ERXFetchSpecification fetchRange support #213

kierankelleher · 2012-06-08T04:13:28Z

Don't actually pull this into integration. The objective of this pull request is to get feedback on whether this is fundamentally something we should even consider doing in public Wonder. Is it something useful?

Setting an NSRange of { 100, 50 } on an ERXFetchSpecification and fetching will generate SQL something like this in MySQL

SELECT ..... LIMIT 100, 50;

.. that is, return the 50 records from record 101 thru 150 in what would otherwise have been a large resultset.

Implementing this in other PlugIns should be pretty easy for databases that support. The intent is not to replace ERXFetchSpecificationBatchIterator but to have another mechanism available to directly batch in SQL if desired.

Comments, opinions, criticism on its usefulness and whether we should include this in Wonder is welcome :-)

Commit comments:

Adds fetchRange option to ERXFetchSpecification and fetchRange support to _MySQL.Plugin.MySQLExpression.

ERXFetchSpecificationBatchIterator in its current incarnation works fine for batching where a reference to the
batch iterator is maintained. However in direct actions, as used inside current ERXRestFetchSpecification.results(...)
method, a new ERXFetchSpecificationBatchIterator is created on each request resulting in the entire population
of primary keys being fetched and then the batch of EOEnterpriseObjects for the primary key range is fetched.

Having a fetchRange option in ERXFetchSpecification, with support in SQL PlugIns, enables the same range of objects
to be returned in one fetch in a stateless request.

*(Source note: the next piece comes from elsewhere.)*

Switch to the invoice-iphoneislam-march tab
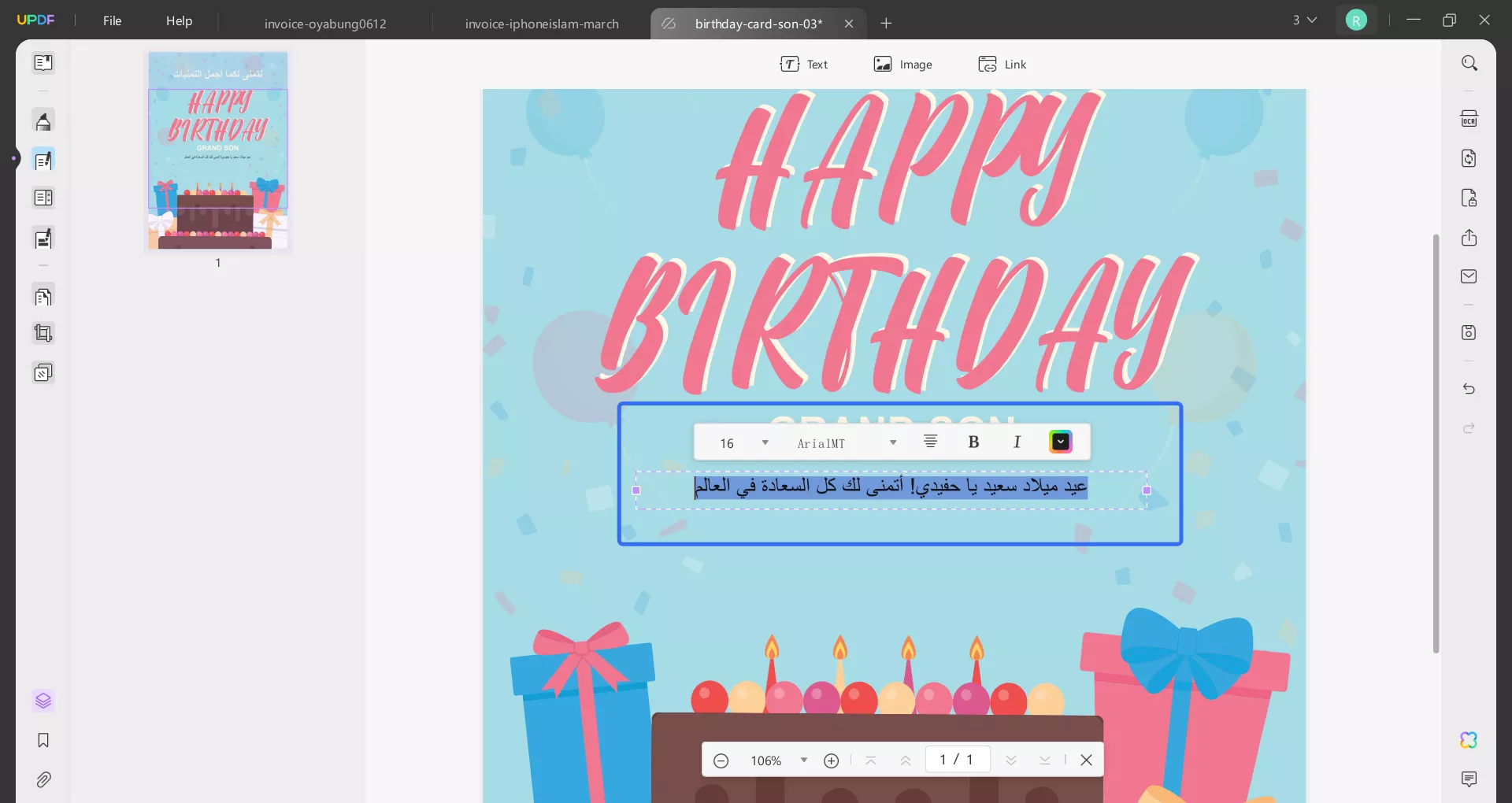 542,24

This is useful for stateless requests that request a range of
a huge population of objects. This feature may also not have the ERXFetchSpecificationBatchIterator
limitation of not supporting multi-column primary keys. Another advantage is that it has no limit to the total count of
the population of objects form which the range if fetched whereas ERXFetchSpecificationBatchIterator does have a practical
limit associated with ther total number of primary keys that can or should be fetched.

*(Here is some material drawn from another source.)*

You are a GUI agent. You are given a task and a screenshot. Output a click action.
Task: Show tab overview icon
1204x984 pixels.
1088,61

A disadvantage of direct SQL batch fetch is that for some complex qualifiers that return duplicate rows, the DISTINCT property
must be set to true to get accurate results. Having DISTINCT and ORDER BY in the same SQL statement apparently causes
problems in some database platforms such as Oracle that is taken into account by ERXFetchSpecificationBatchIterator
(see ERXSQLHelper.newSQLHelper(entity).shouldPerformDistinctInMemory(pkFetchSpec)) reference in primaryKeys() method
of ERXFetchSpecificationBatchIterator.

…t to _MySQL.Plugin.MySQLExpression. ERXFetchSpecificationBatchIterator in its current incarnation works fine for batching where a reference to the batch iterator is maintained. However in direct actions, as used inside current ERXRestFetchSpecification.results(...) method, a new ERXFetchSpecificationBatchIterator is created on each request resulting in the entire population of primary keys being fetched and then the batch of EOEnterpriseObjects for the primary key range is fetched. Having a fetchRange option in ERXFetchSpecification, with support in SQL PlugIns, enables the same range of objects to be returned in one fetch in a stateless request. This is useful for stateless requests that request a range of a huge population of objects. This feature may also not have the ERXFetchSpecificationBatchIterator limitation of not supporting multi-column primary keys. Another advantage is that it has no limit to the total count of the population of objects form which the range if fetched whereas ERXFetchSpecificationBatchIterator does have a practical limit associated with ther total number of primary keys that can or should be fetched. A disadvantage of direct SQL batch fetch is that for some complex qualifiers that return duplicate rows, the DISTINCT property must be set to true to get accurate results. Having DISTINCT and ORDER BY in the same SQL statement apparently causes problems in some database platforms such as Oracle that is taken into account by ERXFetchSpecificationBatchIterator (see ERXSQLHelper.newSQLHelper(entity).shouldPerformDistinctInMemory(pkFetchSpec)) reference in primaryKeys() method of ERXFetchSpecificationBatchIterator.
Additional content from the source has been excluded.